Giselle.Zart 22/02/2014"E minha mesa está uma desordem e também aqui dentro. Dialogar comigo mesma, pensei depois que li no pórtico do livro: 'Criastes-nos para Vós e o nosso coração vive inquieto, enquanto não repousa em Vós.' O diálogo, senão com Deus, ao menos comigo, mas me dizer o quê? Comecei a escrever estes fragmentos: fiquei sendo a narradora que me focaliza e me analisa mas sempre através de uma intermediária que seria o terceiro lado deste triângulo. Fica simples, somos três. Perfeito o convívio entre nós porque a intermediária é discreta, tipo leva-e-traz mas sem interpretações."

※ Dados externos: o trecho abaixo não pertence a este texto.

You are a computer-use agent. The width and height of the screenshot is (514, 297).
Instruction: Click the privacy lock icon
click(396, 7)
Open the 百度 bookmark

Assim tomei nota de que sou o outro lado deste triângulo. Ela, que deixa solta as palavras e a intermediária discreta, me apresenta seus passarinhos engaiolados nos papéis. A minha edição lida é de um "Livro livre", que encontrei em meu passeio de fim de ano. Fiquei surpresa ao encontrar essa coletânea de fragmentos da maravilhosa Lygia. Uma espécie de diário recortado, com delírios e realidades, datados aleatoriamente, como ela mesma descreve: "Inventei datas que fui deixando cair por estas páginas assim ao acaso e agora não sei quais são as inventadas e quais são as reais. Debruço-me sobre algumas para examiná-las de perto e a proximidade as torna singularmente mais distantes". Os 'personagens', que tem seus nomes abreviados, reais ou não-reais, mostram suas facetas e se escondem, deixam as histórias mais pensativa e imaginativa. Li ele em 5 dias (é um livro curto) mas seu conteúdo é de um brilho sem igual, e eu gostava de apreciar cada conto em sua singularidade. A inquietação íntima e sua observação apurada sobre o mundo, (típicas de uma ariana impetuosa) sempre me surpreendem.

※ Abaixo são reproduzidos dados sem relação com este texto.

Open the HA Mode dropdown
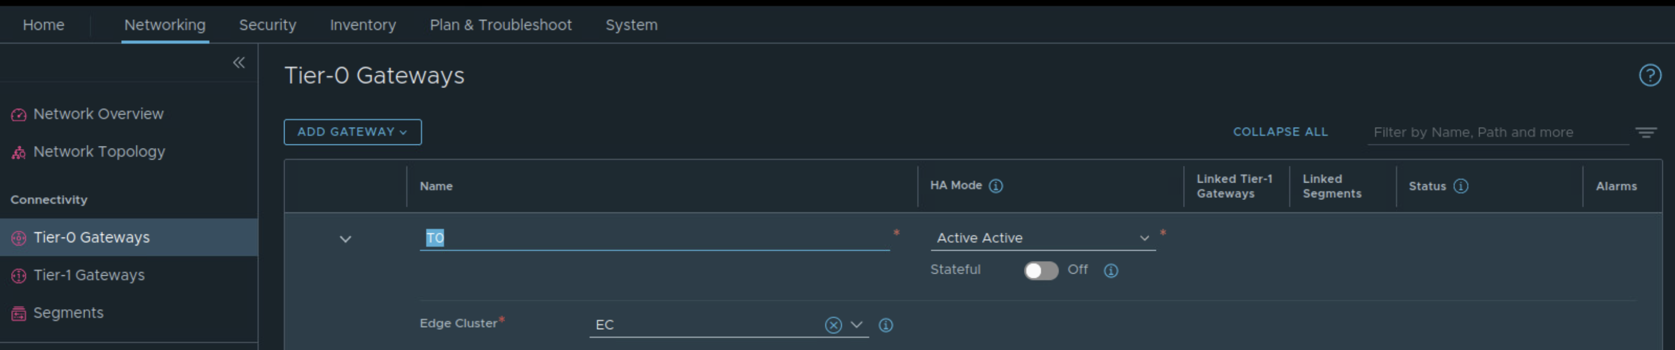pos(1042,238)
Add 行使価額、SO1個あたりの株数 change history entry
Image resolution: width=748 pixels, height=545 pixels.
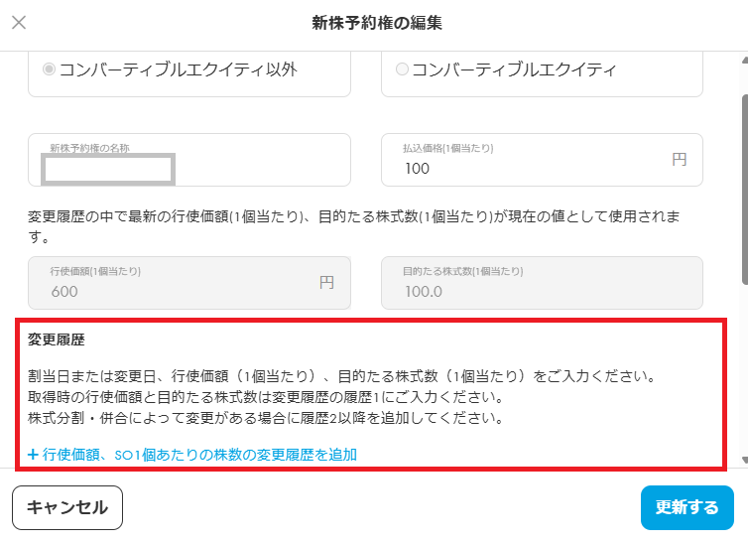pyautogui.click(x=198, y=455)
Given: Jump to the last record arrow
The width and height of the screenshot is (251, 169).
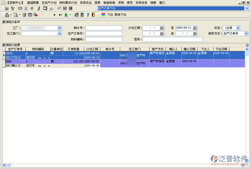Looking at the screenshot, I should coord(60,15).
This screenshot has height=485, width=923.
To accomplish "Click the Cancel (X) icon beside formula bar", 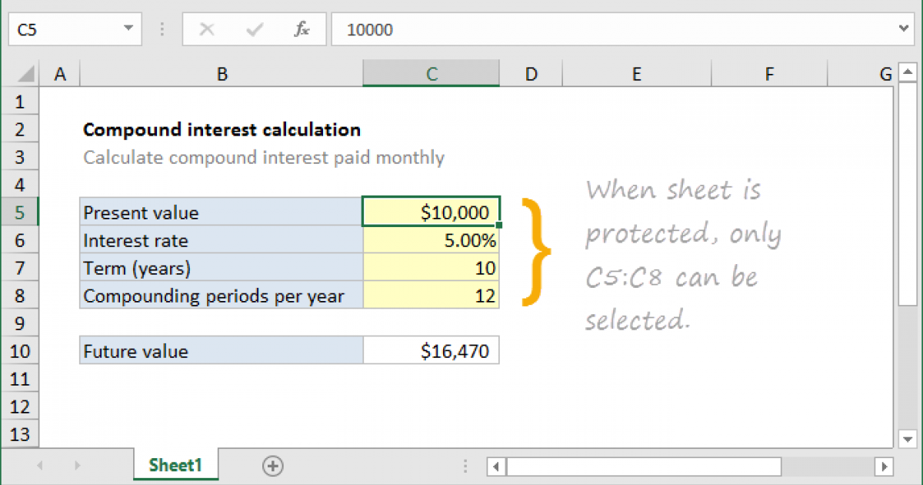I will pyautogui.click(x=206, y=29).
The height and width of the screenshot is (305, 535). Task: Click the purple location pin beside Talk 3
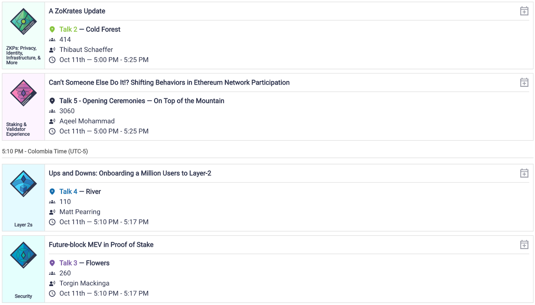52,263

Aqui um conto curto, mas super singelo:
"Só colhia as rosas ao anoitecer porque durante o sono elas sentiam o aço frio da tesoura. Uma noite ele sonhou que cortava as hastes de manhã, em pleno sol, as rosas despertas e gritando e sangrando na altura do corte das cabeças decepadas. Quando ele acordou, viu que estava com as mãos sujas de sangue."